Mass by Joseph Haydn

The Missa Sancti Bernardi von Offida is a mass in B-flat major by Joseph Haydn, Hob. XXII:10, Novello 1, was written the same year as the Missa in tempore belli (1796), and it "may have been the first mass Haydn wrote after his return from England." Yet it may also have been the second. It is usually given as Haydn's ninth setting of the mass, though its Hoboken number is XXII:10. This mass was written in honor of Bl. Bernard of Offida, a Capuchin who devoted himself to helping the poor; a century after the friar's death, he was beatified by Pope Pius VI.

Scored for four soloists, choir, 2 oboes, clarinets (a later revision expanded their part), 2 bassoons, 2 trumpets in B-flat, timpani, strings and organ, the latter supplying figured bass for most of the duration.

The setting is divided into six movements.

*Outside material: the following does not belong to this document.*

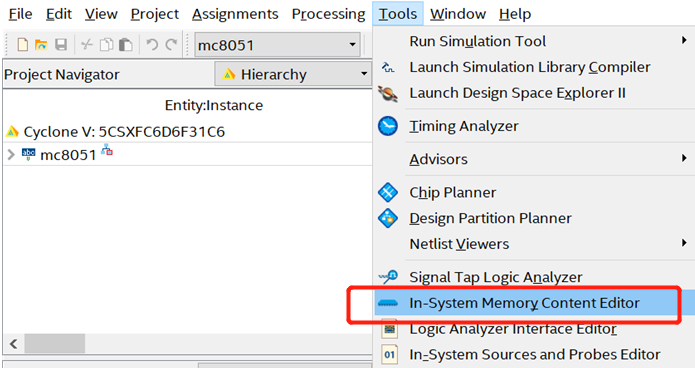Image resolution: width=695 pixels, height=368 pixels.
Task: Click the Save toolbar icon
Action: (x=61, y=45)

1. Kyrie Adagio - Allegro moderato, B-flat major, 3/4
2. Gloria Vivace, B-flat major, common time
  - "Gratias agimus tibi" Allegretto, G minor, 3/4
    - "Qui tollis peccata mundi" Più allegro, G minor, 3/4
  - "Quoniam tu solus sanctus" Vivace, common time
3. Credo Allegro, B-flat major, cut time
  - "Et incarnatus est" Adagio, E-flat major, 3/4
  - "Et resurrexit" Allegro, B-flat major, 3/4
  - "Et vitam venturi" Vivace assai, B-flat major, 3/4
4. Sanctus Adagio, B-flat major, cut time
  - "Pleni sunt coeli" Allegro, B-flat major, 3/4
5. Benedictus Moderato, E-flat major, 2/4
6. Agnus Dei Adagio, B-flat minor, 3/4
  - "Dona nobis pacem" Allegro, B-flat major, 3/4

The Sanctus section of the mass is a setting of a then-popular Austrian tune to the German translation of Sanctus, "Heilig". The Mass takes its popular German title Heiligmesse from this section.
The mass includes what are, for the time, unexpected modulations and innovative use of third relations that would influence later mass settings by nineteenth-century composers. The Quoniam in Anton Bruckner's Missa Solemnis in B-flat minor quotes this mass.